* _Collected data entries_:
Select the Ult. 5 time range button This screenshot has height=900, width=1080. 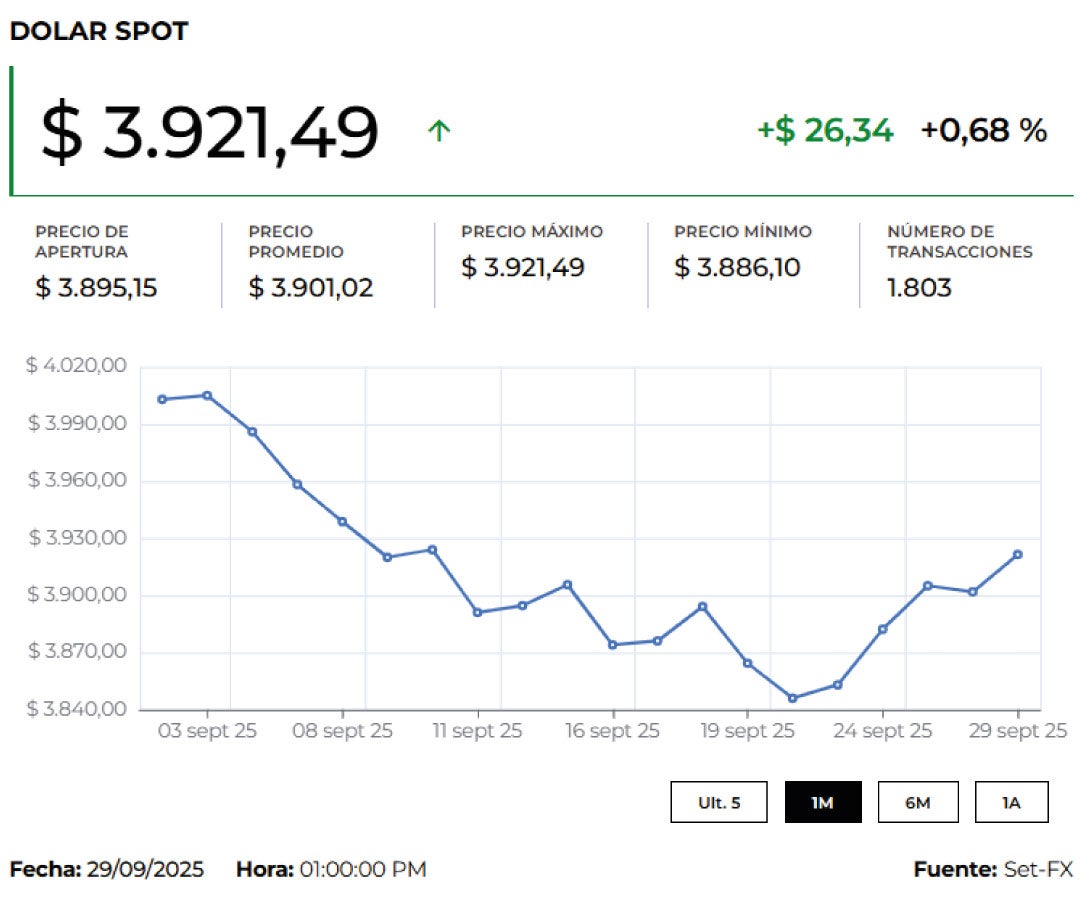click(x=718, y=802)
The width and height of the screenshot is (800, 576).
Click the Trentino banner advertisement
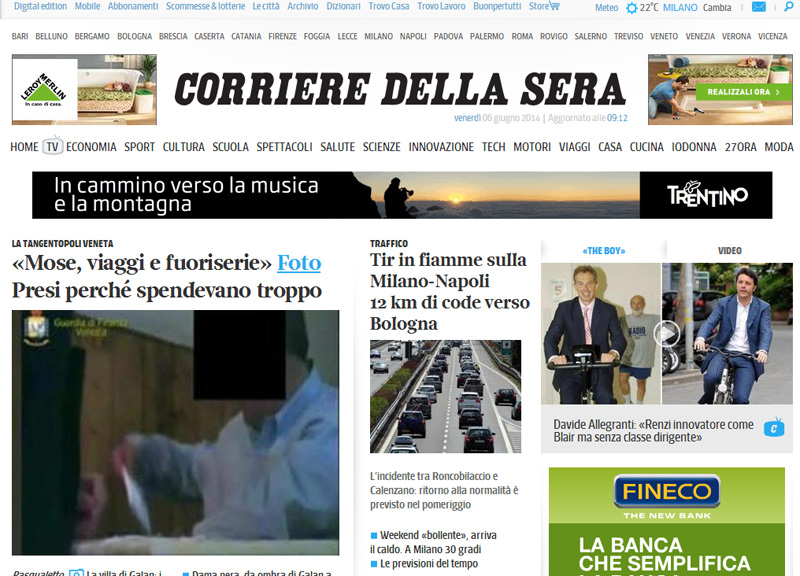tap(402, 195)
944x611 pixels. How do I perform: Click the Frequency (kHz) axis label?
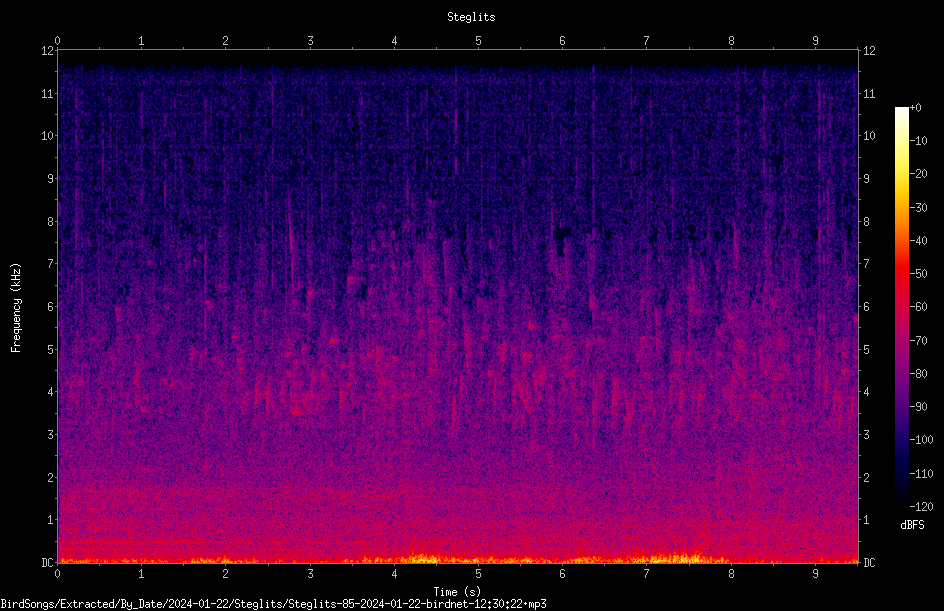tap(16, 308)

* _Exercise brief_: Please write out exactly the lines from the one containing "944x611 pixels. How" through the last line of the records above, and leave out any pictures.

* _Output of the task_:
944x611 pixels. How do I perform: Click the Frequency (kHz) axis label?
tap(16, 308)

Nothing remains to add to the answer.